### Tarefa atribuída
Por favor, reescreva o texto sobre Patrícia Mamona a partir das palavras "Trabalhos de casa" e pare logo depois de "muito obrigado, Mamona.". Nesse trecho, substitua "covid" por "pandemia".

7.8.21

Trabalhos de casa

 


«O tema laboral não será muito estival, mas é nele que pensamos agora. E a culpada é uma e só uma, Patrícia Mbengani Bravo Mamona, a jovem de 32 anos que se triplossaltou ao comprido por 15,01 metros de distância, o que é obra, trazendo para esta sua casa, que é nossa, que é Portugal, uma medalha de prata. Com isso, elas as duas, a prata e a Patrícia, puseram aos triplos saltos os nossos corações, que tão gastos andam à conta desta covid, pelo que muito obrigado, Mamona.

Há uns dias, antes do histórico salto a três tempos, deu Patrícia Mamona uma entrevista a semanário de grande expansão, na qual recordou aos incautos e madraços o trabalho que lhe dava conseguir pular daquela forma assim, a grande forma que é dela, só dela, e por isso mereceu do jurado a prata. A quem a quis ouvir, disse Mamona hic et nunc que "para mim, um centímetro são cinco anos de trabalho", frase que desperta assombro, é claro, pela fibra demonstrada, pela determinação e autodisciplina necessárias para empenhar tanto em tão pouco. É que, bem vistas as coisas, cinco anos de vida sempre são, em direitas contas, 1826 dias, 43 824 horas, 2,629 milhões de minutos e uma grande enormidade de segundos (157 766 400, para sermos precisos). Para um centímetro só, é muito tempo, dá um ano de trabalho para dois milímetros de salto. Mesmo descontando o exagero da atleta e o facto de ela estar a falar metafórica e alegoricamente, impõe-se a fatal pergunta: para dez milímetros, não mais do que isso, valerá a pena tanto esforço? Será isso justo e humano?

Sem querer estragar a festa da prata, sempre devemos lembrar que, nestas Olimpíadas pandémicas, houve uma menina ginasta, e famosa, que desistiu da compita por não aguentar mais pressão. Com apenas 24 anos, Simone Biles já era a ginasta americana mais premiada da história dos EUA, com um total de 30 medalhas repartidas entre os Jogos Olímpicos e os Campeonatos Mundiais de Ginástica Artística. Agora, em Tóquio, a questão era uma, só uma: ultrapassar as 33 medalhas de Vitaly Scherbo, o mais medalhado ginasta da história dos Jogos, com seis medalhas de oiro, quatro delas conquistadas num só dia. Simone Biles teve a coragem e a força de dizer não, esclarecendo que a sua saúde mental e o seu bem-estar eram mais importantes do que todas as medalhas que tivessem para lhe dar. "Temos de proteger as nossas mentes e os nossos corpos e não fazer aquilo que o mundo espera de nós", afirmou a intrépida garota. Nós, que a ouvimos, andamos tão enfronhados e tão embrenhados nesta coisa das medalhas e dos recordes que logo nos interrogámos se, ao falar assim, a miúda não estaria tontita, ou pior. Nada disso, Simone Biles foi de uma lucidez tremenda, acreditem.

### Excertos de dados
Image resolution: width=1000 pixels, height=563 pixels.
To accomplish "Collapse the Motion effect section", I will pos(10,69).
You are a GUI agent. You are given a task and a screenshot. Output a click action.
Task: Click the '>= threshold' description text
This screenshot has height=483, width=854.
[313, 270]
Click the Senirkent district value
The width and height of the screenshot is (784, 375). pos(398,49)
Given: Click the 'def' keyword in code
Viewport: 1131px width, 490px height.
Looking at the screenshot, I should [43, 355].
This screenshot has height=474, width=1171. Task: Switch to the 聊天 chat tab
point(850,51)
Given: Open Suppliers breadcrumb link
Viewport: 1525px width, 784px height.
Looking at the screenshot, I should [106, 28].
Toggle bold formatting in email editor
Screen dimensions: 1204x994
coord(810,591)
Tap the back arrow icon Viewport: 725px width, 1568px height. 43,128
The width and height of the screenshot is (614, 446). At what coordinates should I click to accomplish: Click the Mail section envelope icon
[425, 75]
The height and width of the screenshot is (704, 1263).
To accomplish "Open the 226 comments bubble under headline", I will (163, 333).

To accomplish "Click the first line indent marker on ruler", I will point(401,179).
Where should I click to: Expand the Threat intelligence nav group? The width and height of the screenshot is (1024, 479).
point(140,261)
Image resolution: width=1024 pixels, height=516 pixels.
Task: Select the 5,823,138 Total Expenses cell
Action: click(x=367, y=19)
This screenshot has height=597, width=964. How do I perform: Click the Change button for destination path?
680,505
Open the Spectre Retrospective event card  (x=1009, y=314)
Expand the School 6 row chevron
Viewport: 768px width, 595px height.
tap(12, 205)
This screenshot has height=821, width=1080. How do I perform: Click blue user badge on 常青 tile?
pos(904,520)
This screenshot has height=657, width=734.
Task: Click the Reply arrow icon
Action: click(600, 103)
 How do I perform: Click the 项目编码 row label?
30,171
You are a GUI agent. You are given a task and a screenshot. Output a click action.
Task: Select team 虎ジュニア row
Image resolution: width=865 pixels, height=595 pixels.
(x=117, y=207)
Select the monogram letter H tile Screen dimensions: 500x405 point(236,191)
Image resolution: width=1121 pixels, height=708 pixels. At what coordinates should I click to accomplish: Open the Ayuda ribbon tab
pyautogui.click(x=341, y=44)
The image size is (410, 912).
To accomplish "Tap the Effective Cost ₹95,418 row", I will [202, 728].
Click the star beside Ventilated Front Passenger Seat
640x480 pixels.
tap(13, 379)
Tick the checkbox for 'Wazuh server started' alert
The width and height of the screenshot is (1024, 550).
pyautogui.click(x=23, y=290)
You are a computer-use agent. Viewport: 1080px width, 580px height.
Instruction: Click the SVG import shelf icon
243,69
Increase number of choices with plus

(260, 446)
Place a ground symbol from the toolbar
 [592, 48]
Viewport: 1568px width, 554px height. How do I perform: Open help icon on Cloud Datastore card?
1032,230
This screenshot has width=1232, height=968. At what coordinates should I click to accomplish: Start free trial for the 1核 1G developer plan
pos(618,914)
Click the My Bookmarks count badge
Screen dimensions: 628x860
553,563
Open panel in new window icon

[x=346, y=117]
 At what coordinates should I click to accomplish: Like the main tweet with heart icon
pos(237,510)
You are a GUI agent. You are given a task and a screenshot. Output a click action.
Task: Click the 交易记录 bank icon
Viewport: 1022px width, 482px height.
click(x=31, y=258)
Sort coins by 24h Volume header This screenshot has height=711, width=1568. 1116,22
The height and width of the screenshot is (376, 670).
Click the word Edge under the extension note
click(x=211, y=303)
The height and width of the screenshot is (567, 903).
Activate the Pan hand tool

### Resposta à tarefa
Trabalhos de casa

 


«O tema laboral não será muito estival, mas é nele que pensamos agora. E a culpada é uma e só uma, Patrícia Mbengani Bravo Mamona, a jovem de 32 anos que se triplossaltou ao comprido por 15,01 metros de distância, o que é obra, trazendo para esta sua casa, que é nossa, que é Portugal, uma medalha de prata. Com isso, elas as duas, a prata e a Patrícia, puseram aos triplos saltos os nossos corações, que tão gastos andam à conta desta pandemia, pelo que muito obrigado, Mamona.